Multi-baseline wind turbine generator attitude adjusting system based on satellite

Technical Field

The application relates to the technical field of wind power generation, in particular to a multi-baseline wind turbine attitude adjusting system based on a satellite.

Background

The wind power is used as the clean renewable energy power generation mode which is most used in a large scale at present, and has good development prospect and research value. The wind direction of a cabin of the wind turbine generator is equal to the sum of a yaw angle of the wind turbine generator and a wind angle (the actual wind direction and the angle deviation of the normal direction of the windward side of a turbine blade), wherein the wind angle is closely related to a control strategy of the wind turbine generator, the data precision is high, and the deviation is small; however, if the wind turbine generator is not accurately north-aligned when being planted, the wind turbine generator has a yaw angle, and if the wind turbine generator has a yaw angle, an error occurs in wind direction calculation, and then the generated energy of the wind turbine generator is affected. The 'north-to-north' is the default installation requirement of the wind turbine generator, and the 'north-to-north' is used for ensuring that the directions of the engine rooms are completely consistent when the yaw angle of all the wind turbine generators is 0. Therefore, the wind turbine needs to perform cabin north alignment in real time to ensure the accuracy of wind direction calculation.

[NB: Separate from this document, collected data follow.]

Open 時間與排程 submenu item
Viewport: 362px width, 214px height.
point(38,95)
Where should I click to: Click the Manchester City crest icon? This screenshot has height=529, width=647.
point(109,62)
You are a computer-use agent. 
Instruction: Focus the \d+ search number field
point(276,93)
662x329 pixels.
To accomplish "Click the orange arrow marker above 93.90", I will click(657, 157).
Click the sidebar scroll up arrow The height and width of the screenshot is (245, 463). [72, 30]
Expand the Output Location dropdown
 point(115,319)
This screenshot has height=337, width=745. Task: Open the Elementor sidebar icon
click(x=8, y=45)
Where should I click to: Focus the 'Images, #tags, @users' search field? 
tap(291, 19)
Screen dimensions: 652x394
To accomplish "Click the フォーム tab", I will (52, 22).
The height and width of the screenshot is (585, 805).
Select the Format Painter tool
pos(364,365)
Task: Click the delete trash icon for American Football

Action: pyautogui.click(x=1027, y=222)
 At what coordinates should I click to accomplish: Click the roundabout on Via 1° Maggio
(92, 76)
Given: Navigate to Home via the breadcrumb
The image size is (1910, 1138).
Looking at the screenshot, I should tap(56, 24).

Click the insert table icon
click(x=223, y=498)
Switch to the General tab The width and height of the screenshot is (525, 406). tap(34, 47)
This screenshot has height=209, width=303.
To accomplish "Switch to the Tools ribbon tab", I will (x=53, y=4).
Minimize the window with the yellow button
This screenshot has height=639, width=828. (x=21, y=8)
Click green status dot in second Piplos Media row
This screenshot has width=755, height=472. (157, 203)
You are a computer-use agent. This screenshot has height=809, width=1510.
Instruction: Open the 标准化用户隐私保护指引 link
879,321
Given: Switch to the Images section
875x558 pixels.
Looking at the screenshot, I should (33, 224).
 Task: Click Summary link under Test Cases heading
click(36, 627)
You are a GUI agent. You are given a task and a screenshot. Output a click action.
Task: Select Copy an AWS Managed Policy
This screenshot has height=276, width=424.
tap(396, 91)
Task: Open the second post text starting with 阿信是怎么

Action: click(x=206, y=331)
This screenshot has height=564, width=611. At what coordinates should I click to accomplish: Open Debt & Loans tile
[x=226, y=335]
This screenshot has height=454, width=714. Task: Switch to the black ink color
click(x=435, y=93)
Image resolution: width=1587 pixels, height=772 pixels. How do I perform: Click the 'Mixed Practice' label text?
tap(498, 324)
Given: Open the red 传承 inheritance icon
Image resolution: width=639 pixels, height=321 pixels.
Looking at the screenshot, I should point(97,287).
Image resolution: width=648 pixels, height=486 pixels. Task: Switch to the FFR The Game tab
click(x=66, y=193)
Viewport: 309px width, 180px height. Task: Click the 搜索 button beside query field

In the related art, the methods for performing the cabin north alignment of the wind turbine generator include the following two methods:

the method comprises the following steps: the cabin is subjected to north alignment in a compass mode, but the azimuth angle of the cabin measured by the compass is inaccurate due to the interference of a magnetic field near the cabin of the wind turbine generator.

The second method comprises the following steps: an angle measuring instrument (as shown in figure 1) is adopted, the angle measuring instrument is arranged on the head, and forms an angle difference with another north-pointing fan of the wind power station to obtain the azimuth angle of the cabin, but the method can be interfered by people, has low measuring precision, is greatly influenced by operation weather, and cannot realize real-time north-pointing of the cabin.

Disclosure of Invention

The application provides a multi-baseline wind turbine attitude adjusting system based on a satellite to solve the technical problems in the related art.

An embodiment of a first aspect of the present application provides a multi-baseline wind turbine attitude adjustment system based on a satellite, the attitude adjustment system includes:

a plurality of antenna modules for receiving satellite signals;

the system comprises a plurality of radio frequency front-end modules, a plurality of satellite signal receiving antennas and a plurality of radio frequency front-end modules, wherein each radio frequency front-end module is used for receiving a satellite signal sent by each satellite signal receiving antenna and preprocessing the received satellite signal to obtain a plurality of corresponding first signals;

the positioning modules are used for receiving first signals transmitted by the radio frequency front end modules and processing the first signals to obtain a plurality of second signals;

and the attitude adjusting module is used for receiving the second signals respectively transmitted by the positioning modules, obtaining a target cabin azimuth angle of the wind turbine generator by utilizing an attitude angle calculation method according to the received second signals, and adjusting the wind turbine generator to the target cabin azimuth angle.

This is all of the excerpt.